**CHALLENGE:** Copy the records word for word, starting at the line that contains "Viewport: 1883px width, 1014px height." and ending at the last line of the records. Omit the pictures.

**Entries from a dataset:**

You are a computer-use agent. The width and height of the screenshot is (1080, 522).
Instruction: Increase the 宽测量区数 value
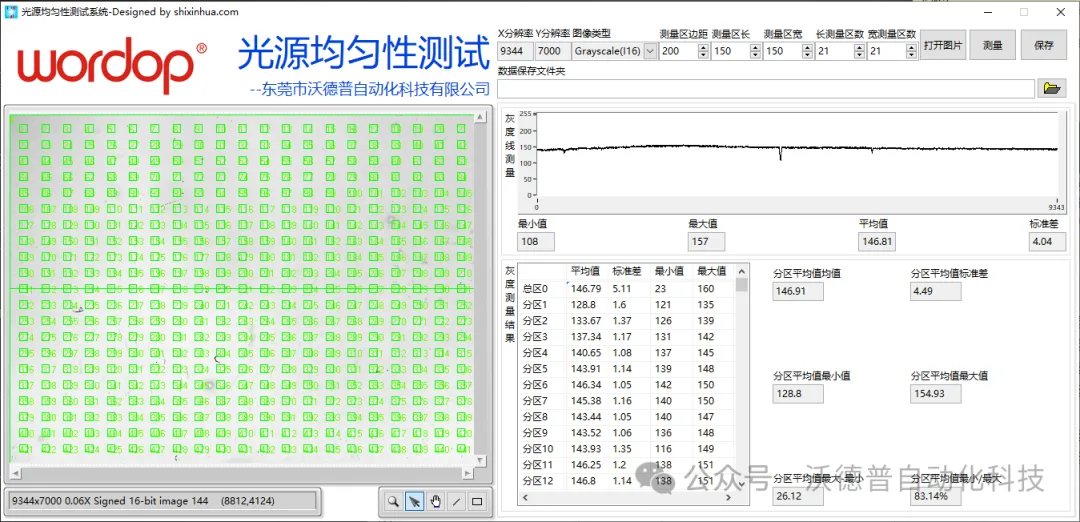[x=911, y=47]
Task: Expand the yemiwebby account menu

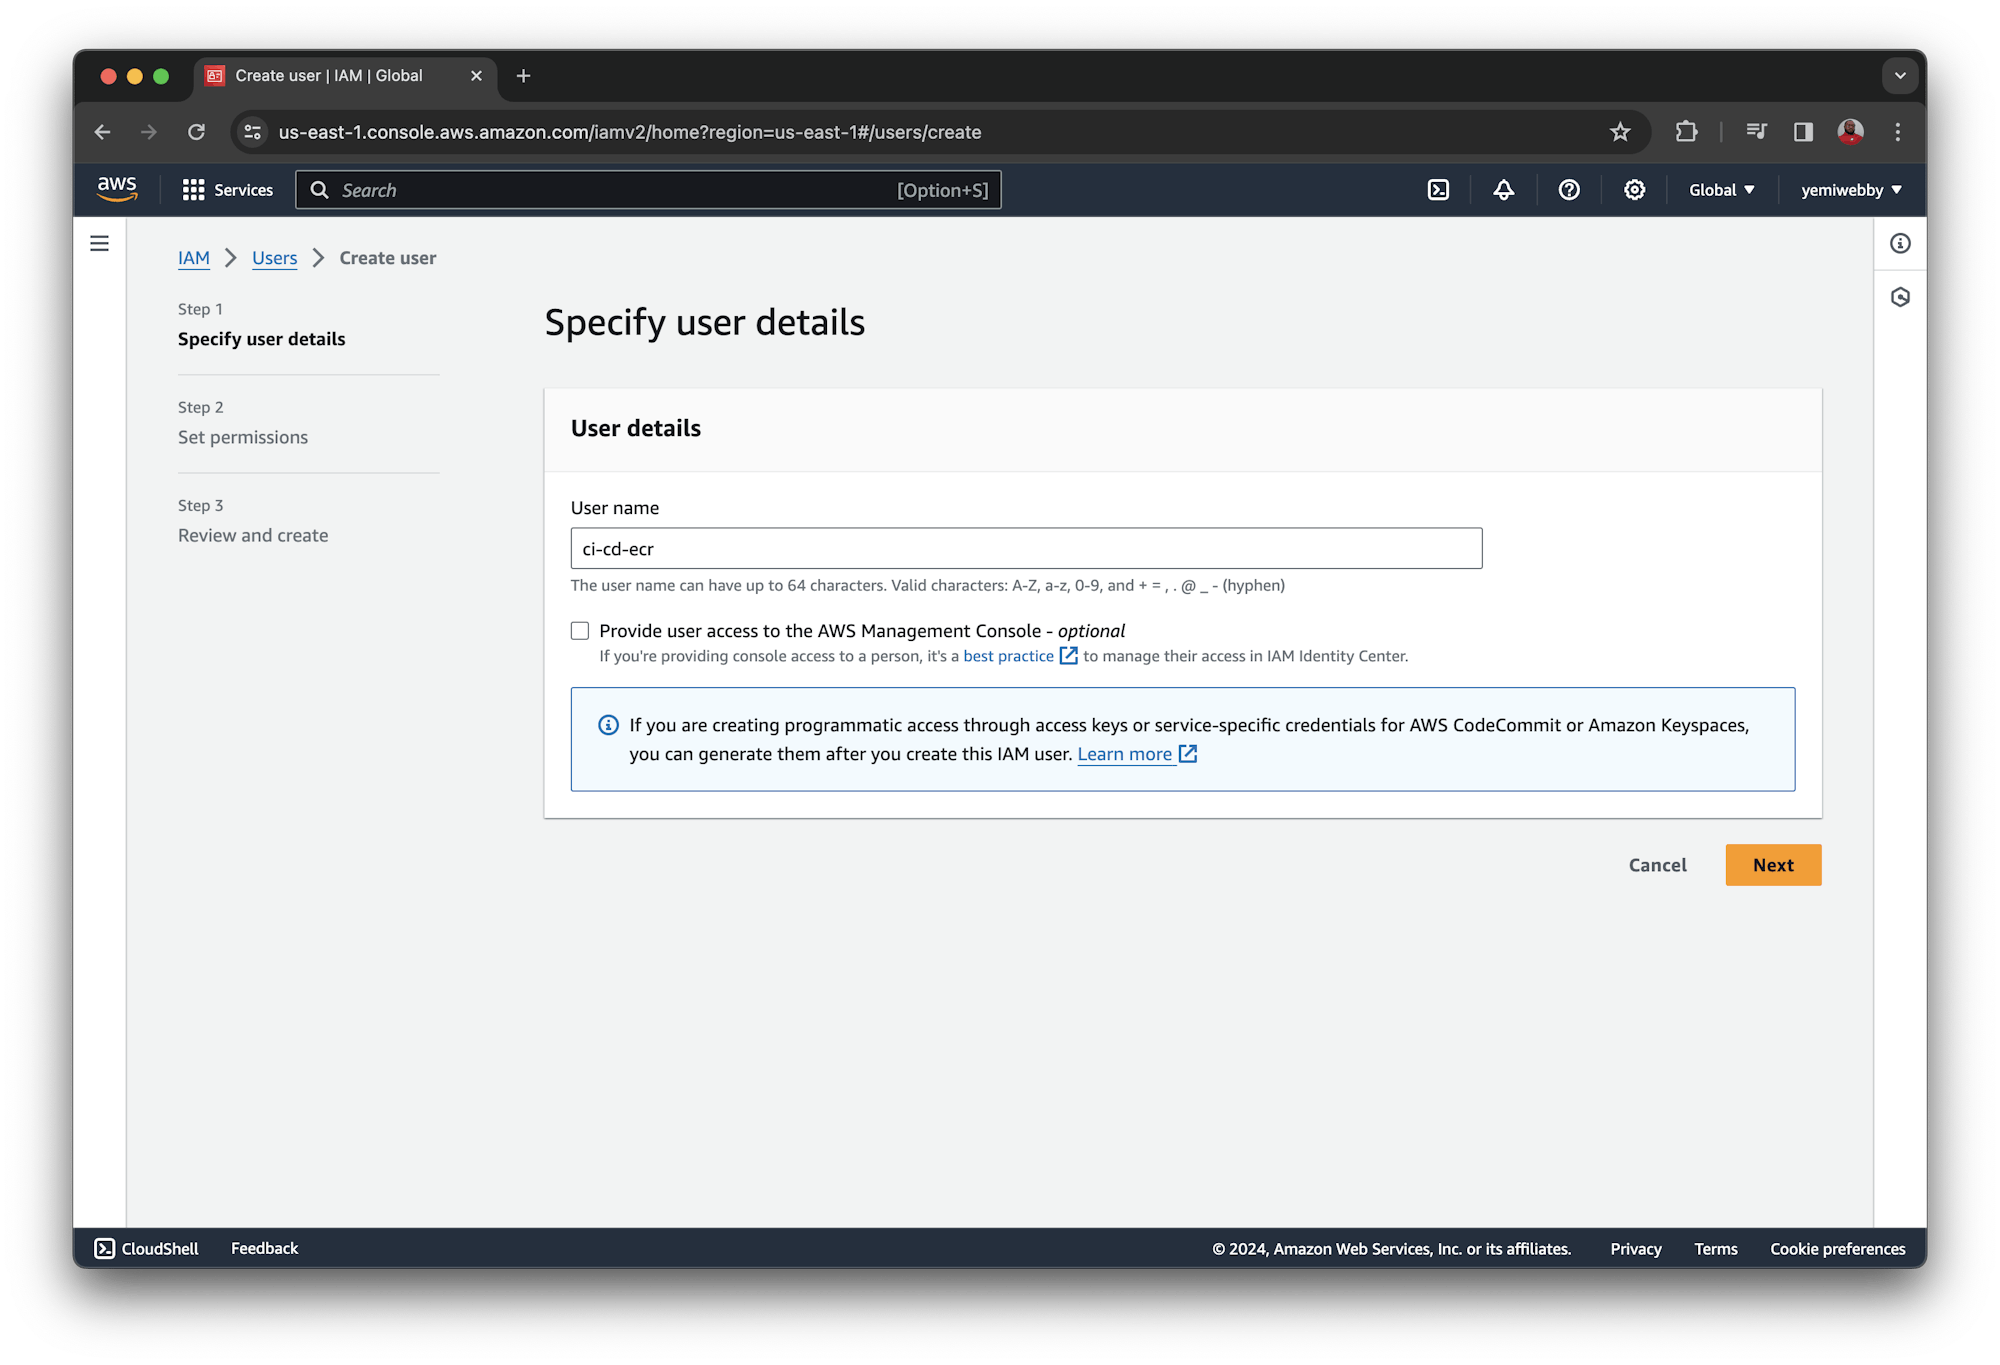Action: 1851,190
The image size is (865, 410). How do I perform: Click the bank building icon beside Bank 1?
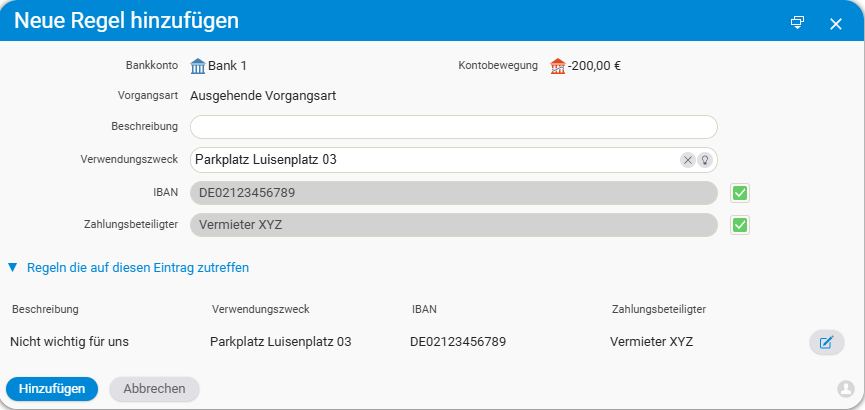(198, 66)
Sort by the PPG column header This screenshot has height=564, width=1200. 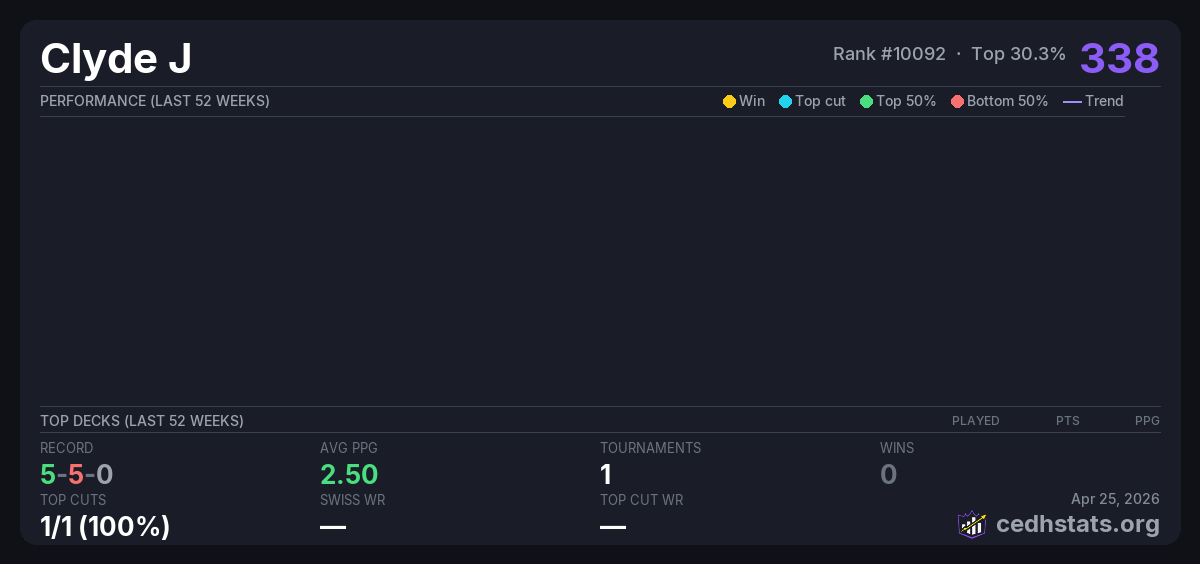pyautogui.click(x=1147, y=421)
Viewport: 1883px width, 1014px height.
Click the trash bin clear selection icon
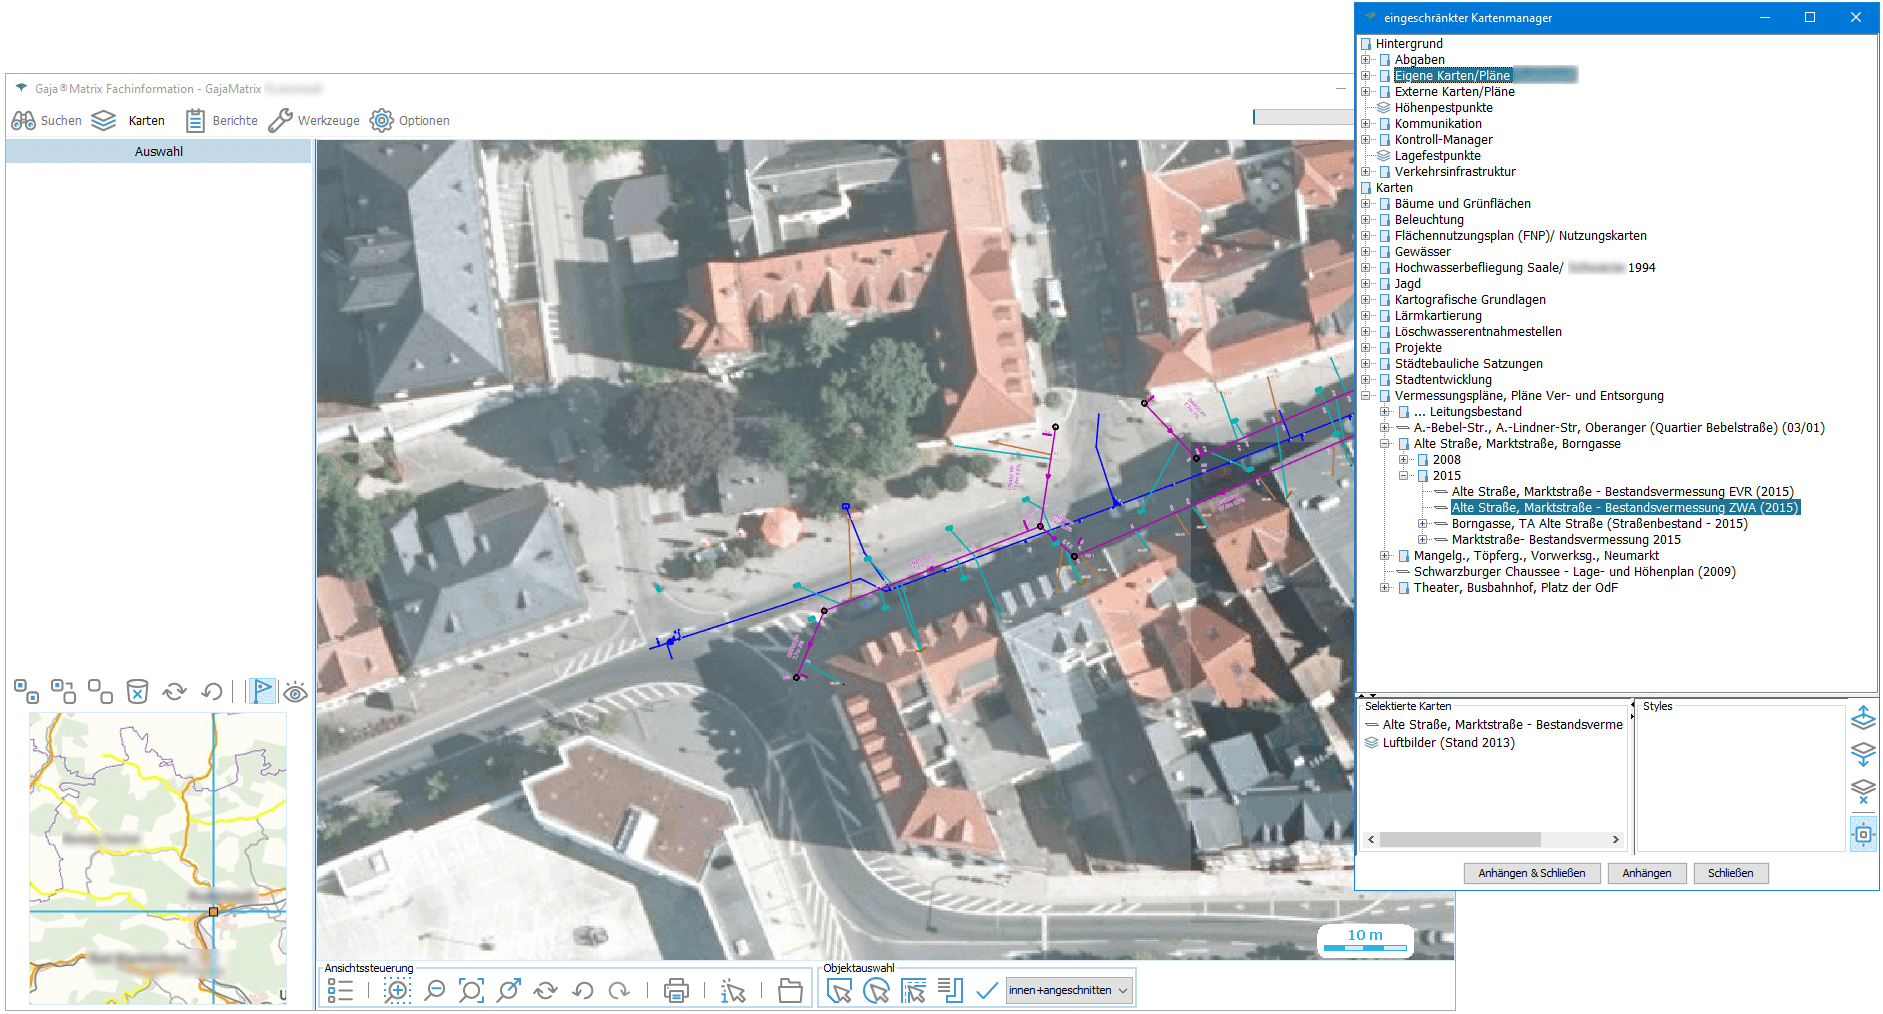(x=137, y=691)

**FINISHED EXERCISE:**
Viewport: 1883px width, 1014px height.
Click the trash bin clear selection icon
(x=137, y=691)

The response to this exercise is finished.